BEGIN
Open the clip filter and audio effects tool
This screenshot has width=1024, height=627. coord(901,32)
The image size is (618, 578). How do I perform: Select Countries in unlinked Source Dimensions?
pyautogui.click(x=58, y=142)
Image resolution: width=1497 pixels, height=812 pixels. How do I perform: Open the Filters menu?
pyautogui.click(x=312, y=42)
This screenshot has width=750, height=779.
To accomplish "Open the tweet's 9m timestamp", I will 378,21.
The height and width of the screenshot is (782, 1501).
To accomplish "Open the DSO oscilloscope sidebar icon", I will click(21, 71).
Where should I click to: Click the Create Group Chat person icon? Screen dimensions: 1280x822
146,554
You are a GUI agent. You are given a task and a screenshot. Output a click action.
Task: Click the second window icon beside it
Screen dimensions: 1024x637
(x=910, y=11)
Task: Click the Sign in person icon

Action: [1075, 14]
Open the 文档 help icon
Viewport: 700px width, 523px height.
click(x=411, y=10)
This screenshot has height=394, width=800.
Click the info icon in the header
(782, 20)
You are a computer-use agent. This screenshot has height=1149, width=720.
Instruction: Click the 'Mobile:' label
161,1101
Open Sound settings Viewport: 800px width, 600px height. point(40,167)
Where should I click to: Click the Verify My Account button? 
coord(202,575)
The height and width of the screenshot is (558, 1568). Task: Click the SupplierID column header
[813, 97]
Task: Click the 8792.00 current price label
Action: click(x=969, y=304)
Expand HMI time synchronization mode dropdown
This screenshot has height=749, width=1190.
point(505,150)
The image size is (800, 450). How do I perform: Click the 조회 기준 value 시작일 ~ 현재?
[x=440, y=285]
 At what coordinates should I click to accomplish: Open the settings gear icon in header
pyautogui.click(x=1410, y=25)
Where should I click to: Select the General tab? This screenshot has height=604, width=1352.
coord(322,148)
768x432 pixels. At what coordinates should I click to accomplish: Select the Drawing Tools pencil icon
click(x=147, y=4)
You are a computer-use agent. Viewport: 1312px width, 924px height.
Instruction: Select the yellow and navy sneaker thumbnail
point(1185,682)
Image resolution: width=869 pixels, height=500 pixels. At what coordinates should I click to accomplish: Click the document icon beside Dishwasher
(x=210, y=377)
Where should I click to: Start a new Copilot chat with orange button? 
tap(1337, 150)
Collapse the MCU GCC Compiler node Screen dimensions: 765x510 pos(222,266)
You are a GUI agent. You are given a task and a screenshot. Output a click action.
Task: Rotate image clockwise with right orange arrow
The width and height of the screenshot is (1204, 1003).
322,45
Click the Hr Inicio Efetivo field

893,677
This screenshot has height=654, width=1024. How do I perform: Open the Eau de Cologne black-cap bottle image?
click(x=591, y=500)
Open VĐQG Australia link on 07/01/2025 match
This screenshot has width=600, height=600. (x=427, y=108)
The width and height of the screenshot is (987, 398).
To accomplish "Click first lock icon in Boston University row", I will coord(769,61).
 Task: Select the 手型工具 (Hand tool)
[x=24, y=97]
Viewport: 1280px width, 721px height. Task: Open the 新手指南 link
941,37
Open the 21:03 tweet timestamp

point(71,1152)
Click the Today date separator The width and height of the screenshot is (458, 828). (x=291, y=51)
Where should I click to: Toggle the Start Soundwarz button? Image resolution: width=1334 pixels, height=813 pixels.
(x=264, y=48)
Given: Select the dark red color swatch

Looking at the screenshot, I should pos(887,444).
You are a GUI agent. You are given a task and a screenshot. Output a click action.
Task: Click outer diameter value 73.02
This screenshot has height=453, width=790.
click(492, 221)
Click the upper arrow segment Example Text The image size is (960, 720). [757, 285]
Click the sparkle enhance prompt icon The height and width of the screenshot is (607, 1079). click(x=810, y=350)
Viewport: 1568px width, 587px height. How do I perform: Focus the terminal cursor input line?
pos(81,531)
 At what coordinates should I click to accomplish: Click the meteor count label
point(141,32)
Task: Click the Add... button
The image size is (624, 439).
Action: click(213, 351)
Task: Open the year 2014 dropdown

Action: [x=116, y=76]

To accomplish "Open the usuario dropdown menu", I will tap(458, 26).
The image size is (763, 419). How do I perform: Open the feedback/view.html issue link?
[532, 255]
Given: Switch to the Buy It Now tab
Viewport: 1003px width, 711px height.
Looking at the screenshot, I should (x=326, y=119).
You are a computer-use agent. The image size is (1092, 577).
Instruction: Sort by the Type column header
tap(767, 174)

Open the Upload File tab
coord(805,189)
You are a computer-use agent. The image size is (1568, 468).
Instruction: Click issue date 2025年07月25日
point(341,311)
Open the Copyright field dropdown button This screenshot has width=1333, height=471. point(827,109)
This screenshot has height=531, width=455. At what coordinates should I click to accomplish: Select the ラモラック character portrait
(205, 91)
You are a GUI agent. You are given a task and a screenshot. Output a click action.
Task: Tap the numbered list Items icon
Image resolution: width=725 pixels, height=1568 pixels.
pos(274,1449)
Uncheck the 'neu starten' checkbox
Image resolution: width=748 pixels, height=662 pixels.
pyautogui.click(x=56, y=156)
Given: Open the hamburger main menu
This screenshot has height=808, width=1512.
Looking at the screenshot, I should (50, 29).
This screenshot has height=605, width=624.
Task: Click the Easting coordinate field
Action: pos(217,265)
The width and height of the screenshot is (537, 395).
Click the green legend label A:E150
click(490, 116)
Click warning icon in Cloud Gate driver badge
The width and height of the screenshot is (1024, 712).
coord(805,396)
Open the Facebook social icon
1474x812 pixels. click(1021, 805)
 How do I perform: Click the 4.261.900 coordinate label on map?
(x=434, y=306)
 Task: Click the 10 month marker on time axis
END
_Task item_
Reproduce the records word for word.

_Output below_
Open the clip filter and audio effects tool
This screenshot has width=1024, height=627. coord(901,32)
The image size is (618, 578). How do I perform: Select Countries in unlinked Source Dimensions?
pyautogui.click(x=58, y=142)
Image resolution: width=1497 pixels, height=812 pixels. How do I perform: Open the Filters menu?
pyautogui.click(x=312, y=42)
This screenshot has width=750, height=779.
To accomplish "Open the tweet's 9m timestamp", I will 378,21.
The height and width of the screenshot is (782, 1501).
To accomplish "Open the DSO oscilloscope sidebar icon", I will click(21, 71).
Where should I click to: Click the Create Group Chat person icon? Screen dimensions: 1280x822
146,554
You are a GUI agent. You are given a task and a screenshot. Output a click action.
Task: Click the second window icon beside it
Screen dimensions: 1024x637
(x=910, y=11)
Task: Click the Sign in person icon

Action: [1075, 14]
Open the 文档 help icon
Viewport: 700px width, 523px height.
click(x=411, y=10)
This screenshot has height=394, width=800.
Click the info icon in the header
(782, 20)
You are a computer-use agent. This screenshot has height=1149, width=720.
Instruction: Click the 'Mobile:' label
161,1101
Open Sound settings Viewport: 800px width, 600px height. point(40,167)
Where should I click to: Click the Verify My Account button? 
coord(202,575)
The height and width of the screenshot is (558, 1568). Task: Click the SupplierID column header
[813, 97]
Task: Click the 8792.00 current price label
Action: click(x=969, y=304)
Expand HMI time synchronization mode dropdown
This screenshot has height=749, width=1190.
point(505,150)
The image size is (800, 450). How do I perform: Click the 조회 기준 value 시작일 ~ 현재?
[x=440, y=285]
 At what coordinates should I click to accomplish: Open the settings gear icon in header
pyautogui.click(x=1410, y=25)
Where should I click to: Select the General tab? This screenshot has height=604, width=1352.
coord(322,148)
768x432 pixels. At what coordinates should I click to accomplish: Select the Drawing Tools pencil icon
click(x=147, y=4)
You are a computer-use agent. Viewport: 1312px width, 924px height.
Instruction: Select the yellow and navy sneaker thumbnail
point(1185,682)
Image resolution: width=869 pixels, height=500 pixels. At what coordinates should I click to accomplish: Click the document icon beside Dishwasher
(x=210, y=377)
Where should I click to: Start a new Copilot chat with orange button? 
tap(1337, 150)
Collapse the MCU GCC Compiler node Screen dimensions: 765x510 pos(222,266)
You are a GUI agent. You are given a task and a screenshot. Output a click action.
Task: Rotate image clockwise with right orange arrow
The width and height of the screenshot is (1204, 1003).
322,45
Click the Hr Inicio Efetivo field

893,677
This screenshot has height=654, width=1024. How do I perform: Open the Eau de Cologne black-cap bottle image?
click(x=591, y=500)
Open VĐQG Australia link on 07/01/2025 match
This screenshot has width=600, height=600. (x=427, y=108)
The width and height of the screenshot is (987, 398).
To accomplish "Click first lock icon in Boston University row", I will coord(769,61).
 Task: Select the 手型工具 (Hand tool)
[x=24, y=97]
Viewport: 1280px width, 721px height. Task: Open the 新手指南 link
941,37
Open the 21:03 tweet timestamp

point(71,1152)
Click the Today date separator The width and height of the screenshot is (458, 828). (x=291, y=51)
Where should I click to: Toggle the Start Soundwarz button? Image resolution: width=1334 pixels, height=813 pixels.
(x=264, y=48)
Given: Select the dark red color swatch

Looking at the screenshot, I should pos(887,444).
You are a GUI agent. You are given a task and a screenshot. Output a click action.
Task: Click outer diameter value 73.02
This screenshot has height=453, width=790.
click(492, 221)
Click the upper arrow segment Example Text The image size is (960, 720). [757, 285]
Click the sparkle enhance prompt icon The height and width of the screenshot is (607, 1079). click(x=810, y=350)
Viewport: 1568px width, 587px height. How do I perform: Focus the terminal cursor input line?
pos(81,531)
 At what coordinates should I click to accomplish: Click the meteor count label
point(141,32)
Task: Click the Add... button
The image size is (624, 439).
Action: click(213, 351)
Task: Open the year 2014 dropdown

Action: [x=116, y=76]

To accomplish "Open the usuario dropdown menu", I will tap(458, 26).
The image size is (763, 419). How do I perform: Open the feedback/view.html issue link?
[532, 255]
Given: Switch to the Buy It Now tab
Viewport: 1003px width, 711px height.
Looking at the screenshot, I should (x=326, y=119).
You are a computer-use agent. The image size is (1092, 577).
Instruction: Sort by the Type column header
tap(767, 174)

Open the Upload File tab
coord(805,189)
You are a computer-use agent. The image size is (1568, 468).
Instruction: Click issue date 2025年07月25日
point(341,311)
Open the Copyright field dropdown button This screenshot has width=1333, height=471. point(827,109)
This screenshot has height=531, width=455. At what coordinates should I click to accomplish: Select the ラモラック character portrait
(205, 91)
You are a GUI agent. You are given a task and a screenshot. Output a click action.
Task: Tap the numbered list Items icon
Image resolution: width=725 pixels, height=1568 pixels.
pos(274,1449)
Uncheck the 'neu starten' checkbox
Image resolution: width=748 pixels, height=662 pixels.
pyautogui.click(x=56, y=156)
Given: Open the hamburger main menu
This screenshot has height=808, width=1512.
Looking at the screenshot, I should (50, 29).
This screenshot has height=605, width=624.
Task: Click the Easting coordinate field
Action: pos(217,265)
The width and height of the screenshot is (537, 395).
Click the green legend label A:E150
click(490, 116)
Click warning icon in Cloud Gate driver badge
The width and height of the screenshot is (1024, 712).
coord(805,396)
Open the Facebook social icon
1474x812 pixels. click(1021, 805)
 How do I perform: Click the 4.261.900 coordinate label on map?
(x=434, y=306)
 Task: Click the 10 month marker on time axis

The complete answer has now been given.